Whew let me tell you!!! The devil is really fighting this change in my life!! Last weekend something happened that got me really down. I was trying to tell myself that I am worth it and not to give up just because of something small that no longer matters it just really hurts when the people that are supposed to love and protect you do just the opposite. Then today it was a really busy day, and when I was at the store tonight I got a call that really wrecked me, My therapist from the Julie Valentine Center is no longer with them. The one I told everything to, the person I thought was going to be there with me till the end (and I was close!!)up and quit. I now have to start over with another therapist…
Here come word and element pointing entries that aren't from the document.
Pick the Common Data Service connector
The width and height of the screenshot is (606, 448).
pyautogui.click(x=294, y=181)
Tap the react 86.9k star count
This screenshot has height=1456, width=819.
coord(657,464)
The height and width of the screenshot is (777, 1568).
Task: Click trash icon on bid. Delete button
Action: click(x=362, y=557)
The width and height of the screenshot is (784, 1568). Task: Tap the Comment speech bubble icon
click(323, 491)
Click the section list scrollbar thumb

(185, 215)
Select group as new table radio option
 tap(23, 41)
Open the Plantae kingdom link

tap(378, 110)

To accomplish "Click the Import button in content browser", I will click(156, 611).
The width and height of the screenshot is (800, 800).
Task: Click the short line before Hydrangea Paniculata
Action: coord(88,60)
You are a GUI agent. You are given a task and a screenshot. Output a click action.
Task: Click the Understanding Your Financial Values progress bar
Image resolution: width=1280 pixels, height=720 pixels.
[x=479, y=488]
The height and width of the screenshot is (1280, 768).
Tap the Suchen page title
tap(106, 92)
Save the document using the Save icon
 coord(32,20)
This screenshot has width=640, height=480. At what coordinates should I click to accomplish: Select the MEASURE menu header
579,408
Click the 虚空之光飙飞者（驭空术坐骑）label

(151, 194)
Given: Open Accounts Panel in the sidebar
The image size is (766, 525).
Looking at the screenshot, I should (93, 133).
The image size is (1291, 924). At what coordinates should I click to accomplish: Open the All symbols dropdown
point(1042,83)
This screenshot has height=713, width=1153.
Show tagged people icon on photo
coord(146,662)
But you know what. I know the devil is behind all of the attacks this week and last and if the devil wants to fight I will fight back HARDER. I know my purpose here on this earth is threatening to the devil because I can give hope to people who have been in my situation and feel like they can’t get out. So I just went and listened to some praise and worship and talked to God and I listened to the song “I am not alone” by Kari Jobe twice. The first time it hit me, actually hit me that no matter how many people leave me here on this earth and no matter how lonely I feel that God is always with me. Never leaving my side.
Joshua 1:9- Have I not commanded you? Be strong and courageous. Do not be afraid; do not be discouraged, for the Lord your God will be with you wherever you go!
I know that had nothing to do with food and nutrition but I thought it might encourage some people 🙂 I was proud of myself when I got upset I wanted to workout not eat like I used to!!!